The trade ministers from the United States, China and other major economies meet Saturday in Davos, where China’s growth and worries about Europe’s debts have been a focus of attention among the 2,500 business and political leaders discussing the state of the world economy.
The president of the European Union, Herman Van Rompuy, is to speak about leadership challenges after his first year in the job, which saw indebted Greece and Ireland need massive bailouts and threw the euro currency into disarray.
World Bank chief Robert Zoellick and European finance ministers issue their forecasts for 2011, and Japanese Prime Minister Naoto Kan will lay out his plans for a country recently knocked down from its spot as the No. 2 world economy by China.
Trade is a central issue at Davos. Merkel and Cameron said Friday that failure to conclude the so-called Doha round of trade talks risks setting back efforts to liberalize global commerce by years, if not decades.

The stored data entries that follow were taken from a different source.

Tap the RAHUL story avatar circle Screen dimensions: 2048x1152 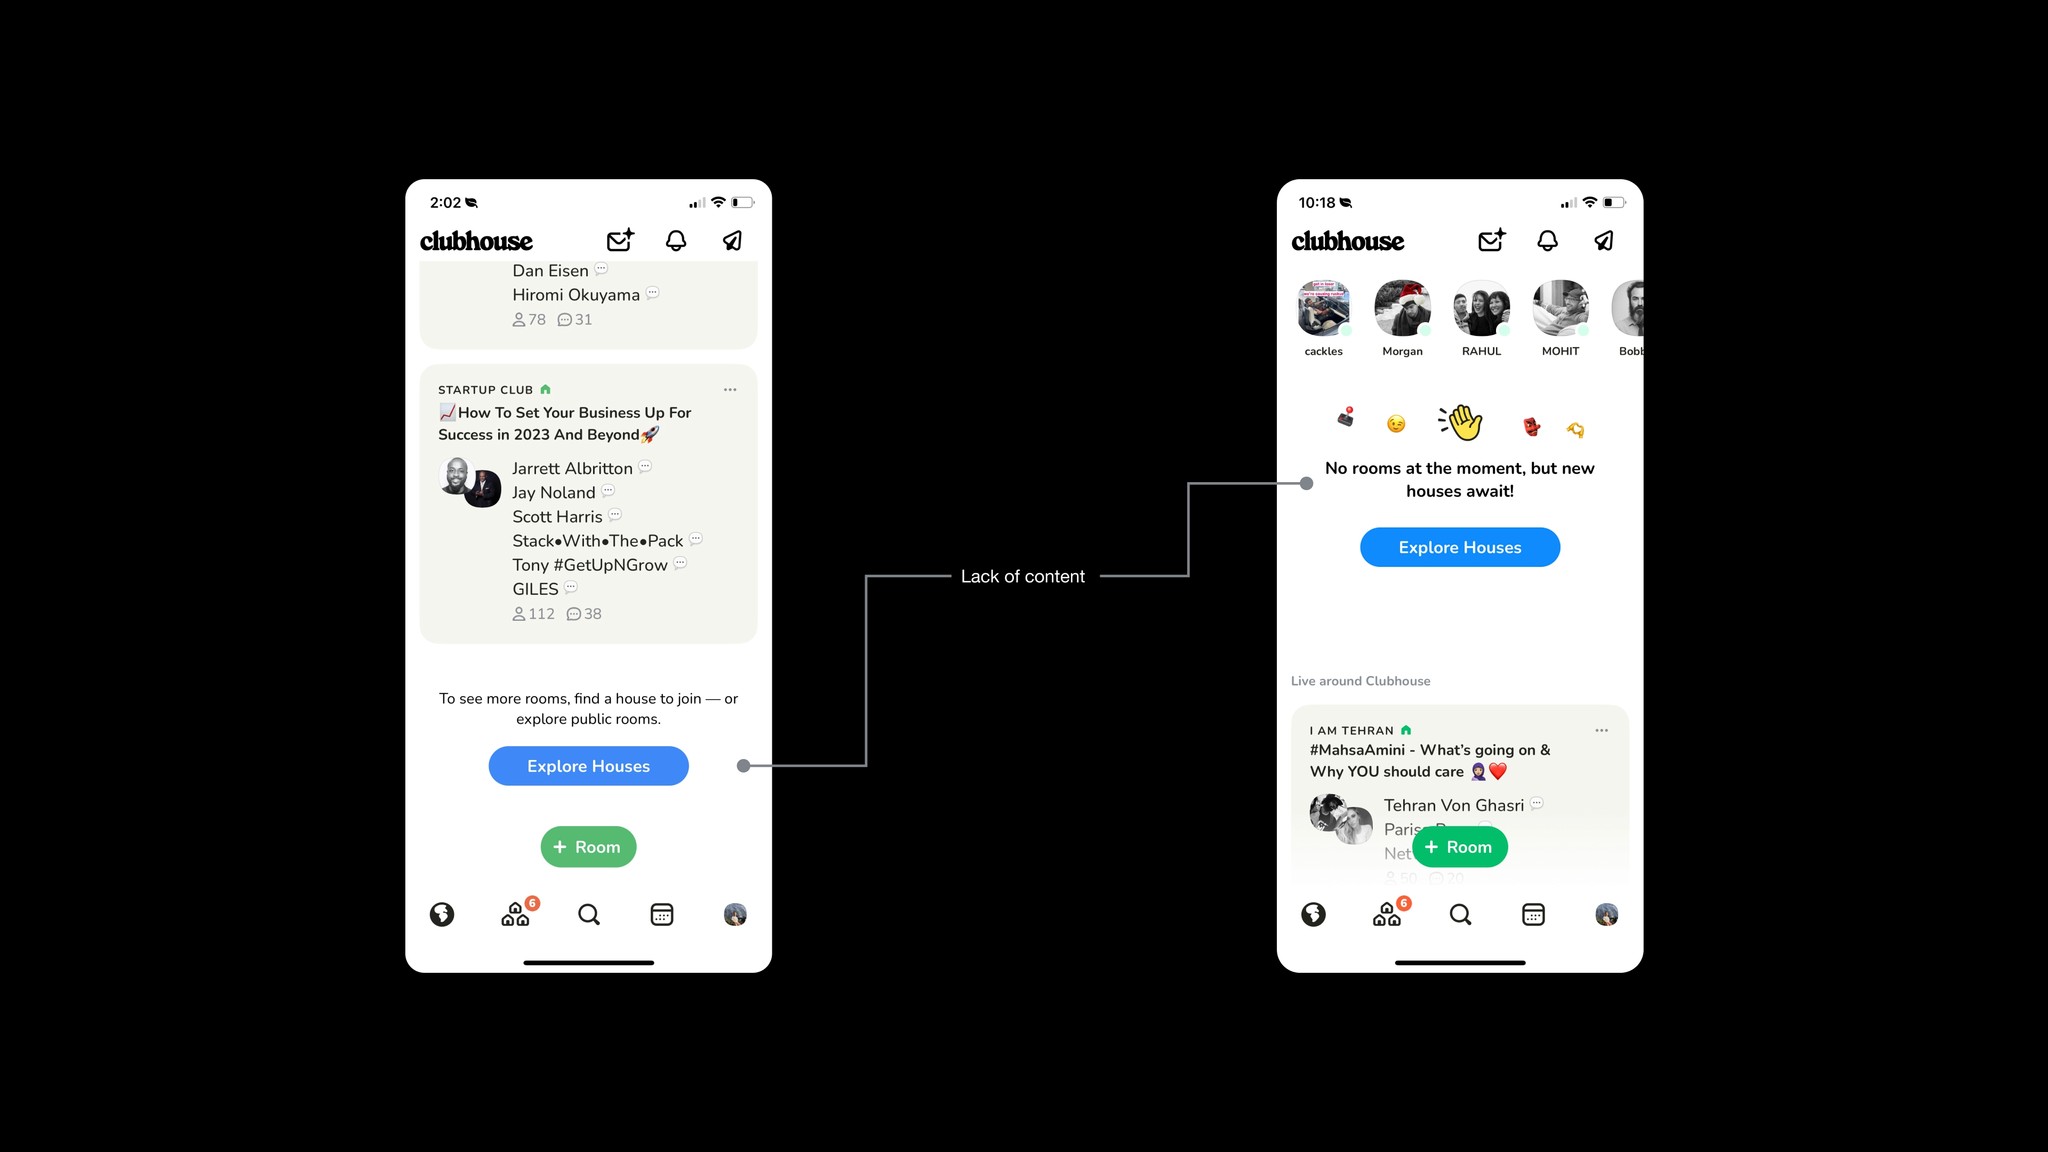click(x=1478, y=307)
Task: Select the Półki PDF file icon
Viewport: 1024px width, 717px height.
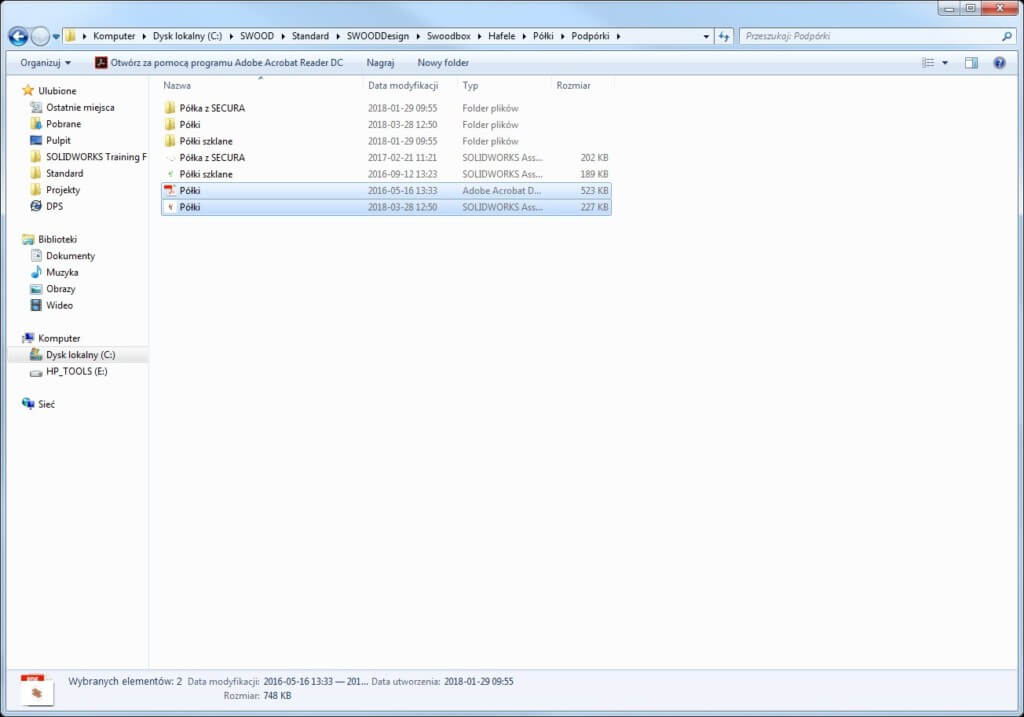Action: [x=170, y=190]
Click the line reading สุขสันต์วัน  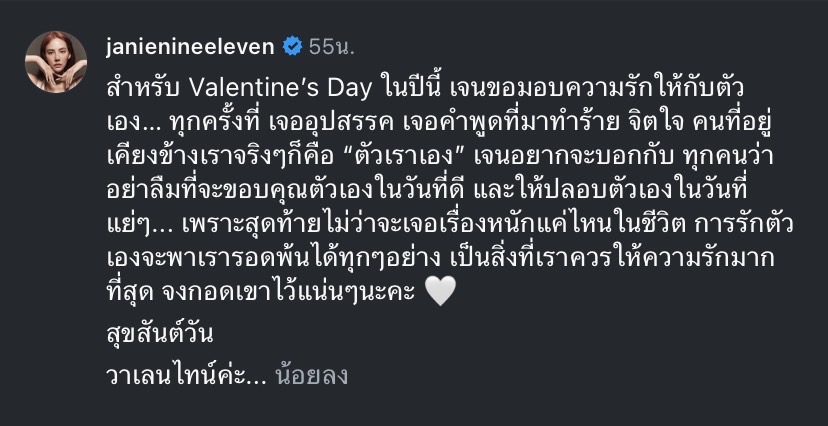tap(160, 334)
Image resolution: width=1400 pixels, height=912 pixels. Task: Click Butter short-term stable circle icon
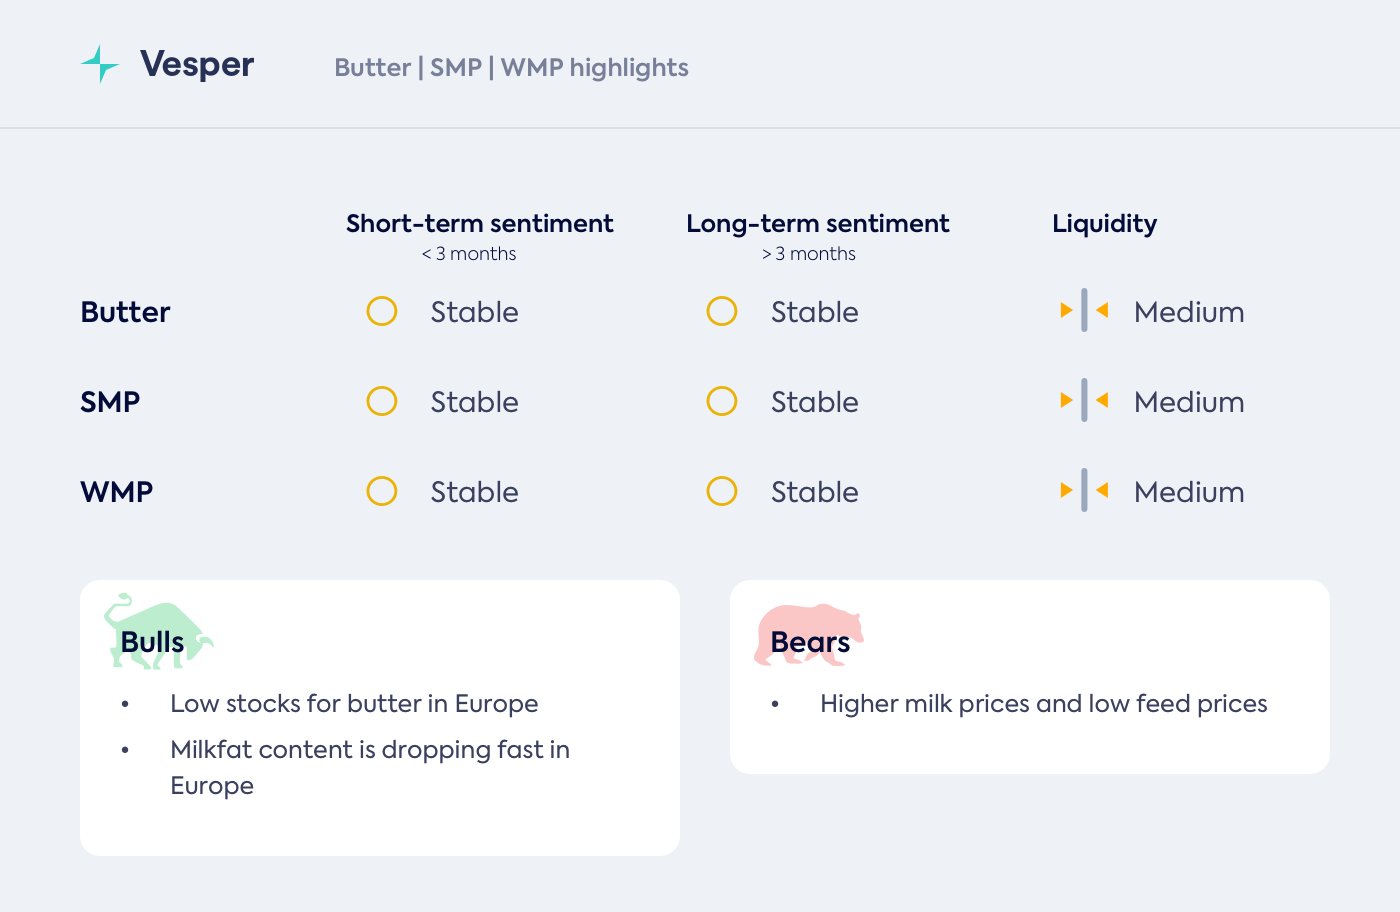click(x=382, y=311)
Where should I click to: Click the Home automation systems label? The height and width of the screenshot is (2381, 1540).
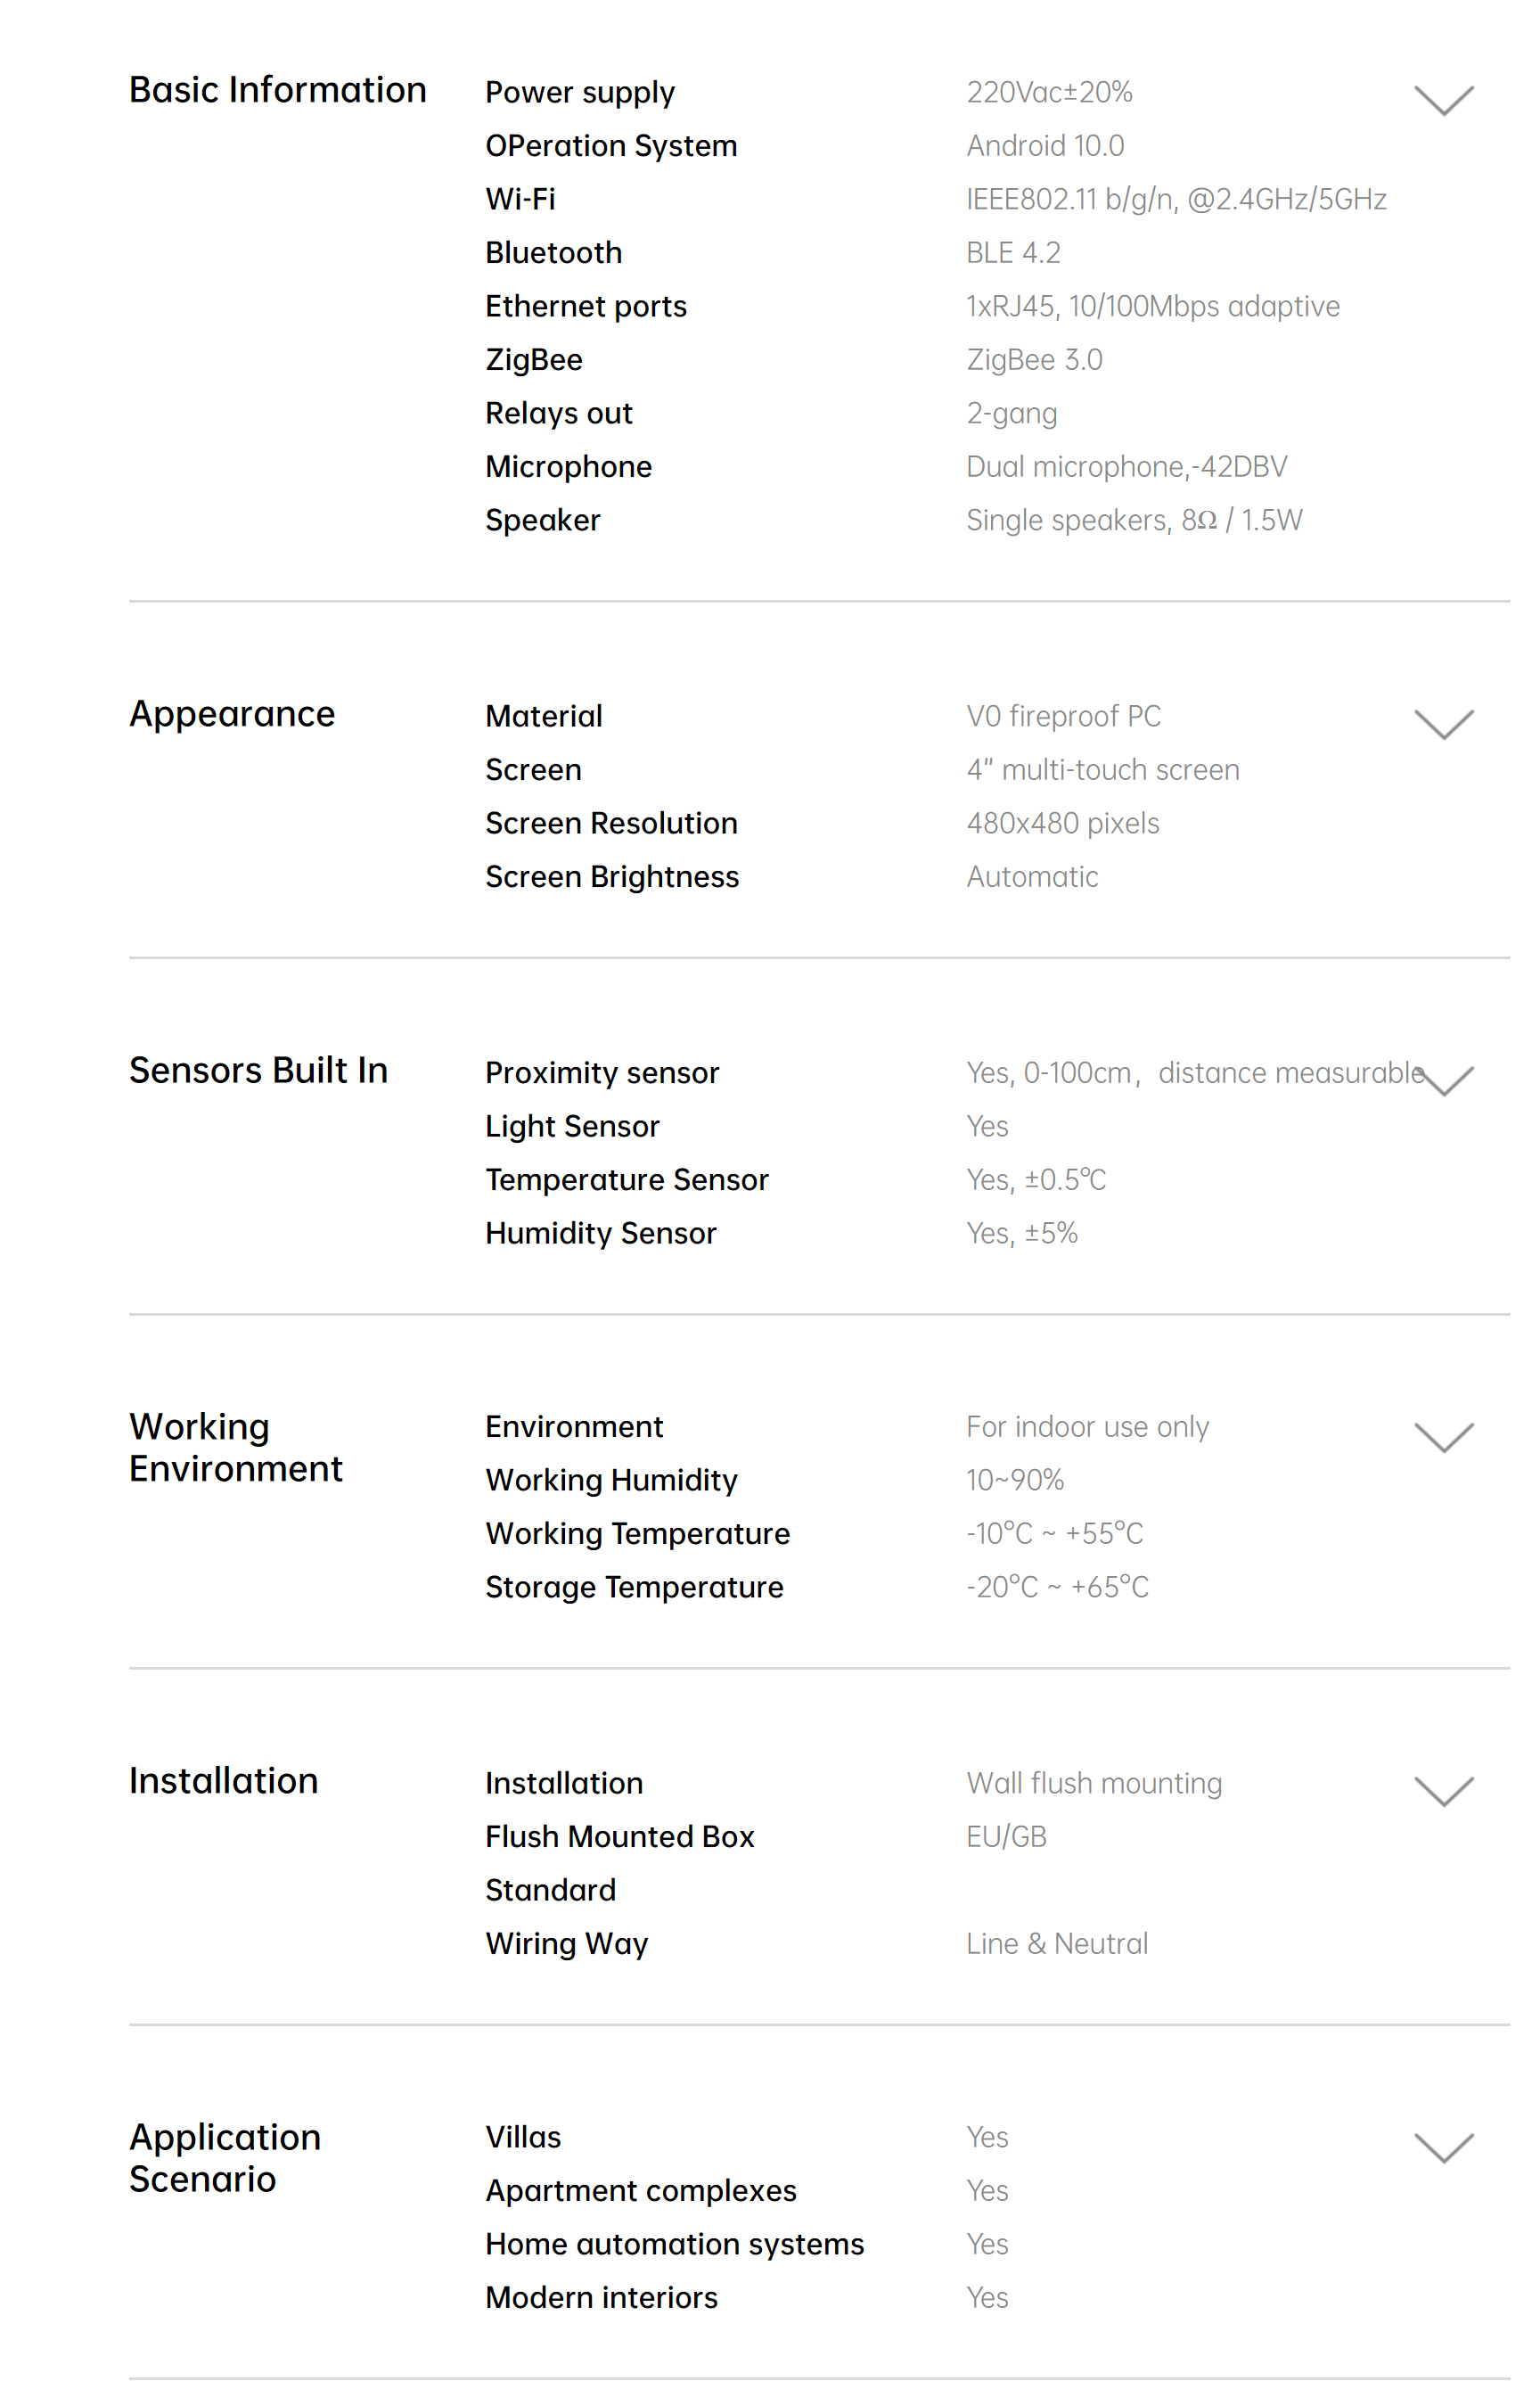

“We are literally meters away from the finishing line,” Merkel said.
The trade talks, launched 10 years ago in the Qatari capital Doha, have been declared moribund by experts for a long time, as rich and poor countries clash over lowering tariffs and easing access to each others’ markets.
“People feel like this is somehow Monty Python’s dead parrot, but we won’t stop talking about it,” Cameron said. “I profoundly believe that is not true.”
Experts remain skeptical that a deal can be reached this year, mainly because China and the United States remain at loggerheads on key issues. Pushing the talks into 2012 – a US presidential election year – would make a conclusion even less likely because the sensitive issue of trade would be a hard sell for politicians of any stripe.
The discussion over trade echoes concerns that the global economic downturn since 2007 has made it harder for leaders to put immediate national interests aside and work together toward a bigger goal – be it combating climate change, global food price rises or currency speculation.